Problem to work on.
In the listing below, the lines starting with the line with "Terms of Service (378, 2418)" and going on through the line with "WEDOHYPE (92, 2542)" are to be reproduced exactly, and only those.

+++

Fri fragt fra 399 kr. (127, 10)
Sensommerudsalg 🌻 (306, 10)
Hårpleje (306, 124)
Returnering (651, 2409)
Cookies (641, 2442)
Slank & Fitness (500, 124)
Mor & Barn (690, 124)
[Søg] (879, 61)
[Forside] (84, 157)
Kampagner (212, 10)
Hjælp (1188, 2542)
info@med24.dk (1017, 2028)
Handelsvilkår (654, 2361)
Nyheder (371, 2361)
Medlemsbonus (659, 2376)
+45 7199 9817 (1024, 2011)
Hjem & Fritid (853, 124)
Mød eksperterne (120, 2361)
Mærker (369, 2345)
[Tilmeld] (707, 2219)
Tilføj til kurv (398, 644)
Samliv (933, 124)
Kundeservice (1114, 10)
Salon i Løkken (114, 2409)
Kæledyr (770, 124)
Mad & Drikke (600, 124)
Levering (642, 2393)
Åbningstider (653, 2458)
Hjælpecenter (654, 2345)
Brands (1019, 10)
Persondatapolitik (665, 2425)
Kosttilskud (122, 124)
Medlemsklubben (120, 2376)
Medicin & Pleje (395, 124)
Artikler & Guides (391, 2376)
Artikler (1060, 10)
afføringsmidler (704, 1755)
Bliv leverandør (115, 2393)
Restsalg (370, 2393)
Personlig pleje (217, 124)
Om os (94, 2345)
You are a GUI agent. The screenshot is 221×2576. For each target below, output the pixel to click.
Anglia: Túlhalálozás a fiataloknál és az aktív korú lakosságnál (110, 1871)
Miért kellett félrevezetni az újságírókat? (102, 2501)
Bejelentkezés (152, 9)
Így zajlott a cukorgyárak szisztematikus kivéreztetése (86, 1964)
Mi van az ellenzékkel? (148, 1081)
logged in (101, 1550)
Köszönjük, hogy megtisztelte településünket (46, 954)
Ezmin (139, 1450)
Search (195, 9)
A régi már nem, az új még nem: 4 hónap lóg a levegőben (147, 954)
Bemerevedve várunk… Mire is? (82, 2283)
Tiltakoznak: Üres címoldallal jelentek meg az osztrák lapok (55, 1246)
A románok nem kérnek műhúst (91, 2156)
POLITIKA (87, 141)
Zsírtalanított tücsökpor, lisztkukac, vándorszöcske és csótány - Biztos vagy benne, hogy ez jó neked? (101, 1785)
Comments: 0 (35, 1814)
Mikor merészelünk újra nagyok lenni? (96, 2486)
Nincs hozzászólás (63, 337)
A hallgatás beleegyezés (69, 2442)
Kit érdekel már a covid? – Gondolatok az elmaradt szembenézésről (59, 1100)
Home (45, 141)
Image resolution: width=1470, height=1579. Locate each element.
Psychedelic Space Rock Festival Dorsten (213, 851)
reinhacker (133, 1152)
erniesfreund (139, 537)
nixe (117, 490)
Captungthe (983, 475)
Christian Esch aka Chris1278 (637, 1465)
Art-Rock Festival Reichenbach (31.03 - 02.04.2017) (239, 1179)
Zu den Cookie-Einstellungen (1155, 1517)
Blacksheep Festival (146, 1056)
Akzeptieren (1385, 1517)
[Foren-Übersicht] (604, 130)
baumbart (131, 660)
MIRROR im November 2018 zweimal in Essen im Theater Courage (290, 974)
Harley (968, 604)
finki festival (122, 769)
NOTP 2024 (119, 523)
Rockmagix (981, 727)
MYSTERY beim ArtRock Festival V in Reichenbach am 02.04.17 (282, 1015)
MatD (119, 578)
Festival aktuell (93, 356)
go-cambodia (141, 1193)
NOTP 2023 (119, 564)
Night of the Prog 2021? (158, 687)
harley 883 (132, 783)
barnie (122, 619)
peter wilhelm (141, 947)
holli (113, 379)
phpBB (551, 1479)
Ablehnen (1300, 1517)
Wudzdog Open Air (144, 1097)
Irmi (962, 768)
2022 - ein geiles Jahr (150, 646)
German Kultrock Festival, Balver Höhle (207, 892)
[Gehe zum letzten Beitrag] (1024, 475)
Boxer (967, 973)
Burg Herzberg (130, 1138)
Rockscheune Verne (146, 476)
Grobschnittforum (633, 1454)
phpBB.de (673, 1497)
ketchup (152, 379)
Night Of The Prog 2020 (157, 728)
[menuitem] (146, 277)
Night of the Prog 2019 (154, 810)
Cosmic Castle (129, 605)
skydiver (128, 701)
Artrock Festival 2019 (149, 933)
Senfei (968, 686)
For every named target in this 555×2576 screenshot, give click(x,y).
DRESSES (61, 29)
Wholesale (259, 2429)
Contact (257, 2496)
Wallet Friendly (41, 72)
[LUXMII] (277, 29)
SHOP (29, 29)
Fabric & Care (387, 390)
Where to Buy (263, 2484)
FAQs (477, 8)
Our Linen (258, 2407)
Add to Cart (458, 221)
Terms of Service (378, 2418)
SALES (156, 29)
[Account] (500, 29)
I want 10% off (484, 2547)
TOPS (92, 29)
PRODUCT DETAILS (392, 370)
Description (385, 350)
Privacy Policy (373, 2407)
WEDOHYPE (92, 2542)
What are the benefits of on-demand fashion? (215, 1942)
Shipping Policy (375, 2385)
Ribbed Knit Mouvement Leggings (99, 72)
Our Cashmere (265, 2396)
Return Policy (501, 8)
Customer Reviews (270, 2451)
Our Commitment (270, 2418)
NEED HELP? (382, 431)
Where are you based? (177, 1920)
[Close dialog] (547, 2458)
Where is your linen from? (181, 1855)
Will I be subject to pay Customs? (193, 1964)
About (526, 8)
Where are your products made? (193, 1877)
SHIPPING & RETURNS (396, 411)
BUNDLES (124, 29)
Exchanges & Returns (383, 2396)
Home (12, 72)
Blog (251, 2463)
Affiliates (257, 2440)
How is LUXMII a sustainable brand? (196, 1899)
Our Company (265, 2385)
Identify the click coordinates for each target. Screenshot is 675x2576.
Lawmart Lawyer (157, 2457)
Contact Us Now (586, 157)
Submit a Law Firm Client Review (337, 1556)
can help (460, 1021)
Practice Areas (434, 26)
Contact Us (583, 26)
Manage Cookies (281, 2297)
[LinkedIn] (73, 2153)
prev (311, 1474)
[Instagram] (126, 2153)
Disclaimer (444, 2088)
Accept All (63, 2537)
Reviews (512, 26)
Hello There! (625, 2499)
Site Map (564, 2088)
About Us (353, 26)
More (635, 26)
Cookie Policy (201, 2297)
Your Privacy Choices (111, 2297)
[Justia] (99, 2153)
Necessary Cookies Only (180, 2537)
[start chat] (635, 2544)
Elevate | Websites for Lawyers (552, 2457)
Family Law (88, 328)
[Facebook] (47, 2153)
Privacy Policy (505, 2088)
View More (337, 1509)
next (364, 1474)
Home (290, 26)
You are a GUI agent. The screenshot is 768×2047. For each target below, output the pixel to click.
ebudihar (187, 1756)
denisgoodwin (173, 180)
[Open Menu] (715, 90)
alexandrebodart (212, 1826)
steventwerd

+++

Answer space.
Terms of Service (378, 2418)
SALES (156, 29)
[Account] (500, 29)
I want 10% off (484, 2547)
TOPS (92, 29)
PRODUCT DETAILS (392, 370)
Description (385, 350)
Privacy Policy (373, 2407)
WEDOHYPE (92, 2542)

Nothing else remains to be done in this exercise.